**Activity:** What you give back should be exactly the opening lines of the data, ending with the line that contains "Switch rider preview to Hell mode" and including it.

[The data]

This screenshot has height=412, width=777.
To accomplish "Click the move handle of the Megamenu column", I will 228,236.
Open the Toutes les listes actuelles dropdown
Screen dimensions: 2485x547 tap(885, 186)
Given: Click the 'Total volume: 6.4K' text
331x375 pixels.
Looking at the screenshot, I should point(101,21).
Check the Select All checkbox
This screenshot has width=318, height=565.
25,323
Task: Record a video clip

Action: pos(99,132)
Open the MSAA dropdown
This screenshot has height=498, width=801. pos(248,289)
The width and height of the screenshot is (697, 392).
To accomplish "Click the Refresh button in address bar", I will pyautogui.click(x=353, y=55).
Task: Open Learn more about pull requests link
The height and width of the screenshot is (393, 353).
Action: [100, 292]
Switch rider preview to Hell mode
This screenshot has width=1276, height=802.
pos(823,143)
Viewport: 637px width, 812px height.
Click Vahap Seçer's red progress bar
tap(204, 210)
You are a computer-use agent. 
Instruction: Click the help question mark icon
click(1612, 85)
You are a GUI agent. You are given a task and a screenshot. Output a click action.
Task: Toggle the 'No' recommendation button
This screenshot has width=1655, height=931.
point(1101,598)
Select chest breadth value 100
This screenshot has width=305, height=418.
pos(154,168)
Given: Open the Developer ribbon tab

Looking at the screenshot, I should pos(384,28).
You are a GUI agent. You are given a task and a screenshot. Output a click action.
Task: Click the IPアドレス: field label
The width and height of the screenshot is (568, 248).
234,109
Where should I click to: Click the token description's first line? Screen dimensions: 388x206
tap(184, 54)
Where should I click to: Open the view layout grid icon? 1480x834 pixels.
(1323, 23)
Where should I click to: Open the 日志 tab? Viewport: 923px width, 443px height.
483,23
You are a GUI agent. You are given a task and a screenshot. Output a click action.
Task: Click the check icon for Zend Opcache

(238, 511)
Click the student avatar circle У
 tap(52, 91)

[/The data]

**Answer box:**
This screenshot has height=412, width=777.
To accomplish "Click the move handle of the Megamenu column", I will 228,236.
Open the Toutes les listes actuelles dropdown
Screen dimensions: 2485x547 tap(885, 186)
Given: Click the 'Total volume: 6.4K' text
331x375 pixels.
Looking at the screenshot, I should point(101,21).
Check the Select All checkbox
This screenshot has width=318, height=565.
25,323
Task: Record a video clip

Action: pos(99,132)
Open the MSAA dropdown
This screenshot has height=498, width=801. pos(248,289)
The width and height of the screenshot is (697, 392).
To accomplish "Click the Refresh button in address bar", I will pyautogui.click(x=353, y=55).
Task: Open Learn more about pull requests link
The height and width of the screenshot is (393, 353).
Action: [100, 292]
Switch rider preview to Hell mode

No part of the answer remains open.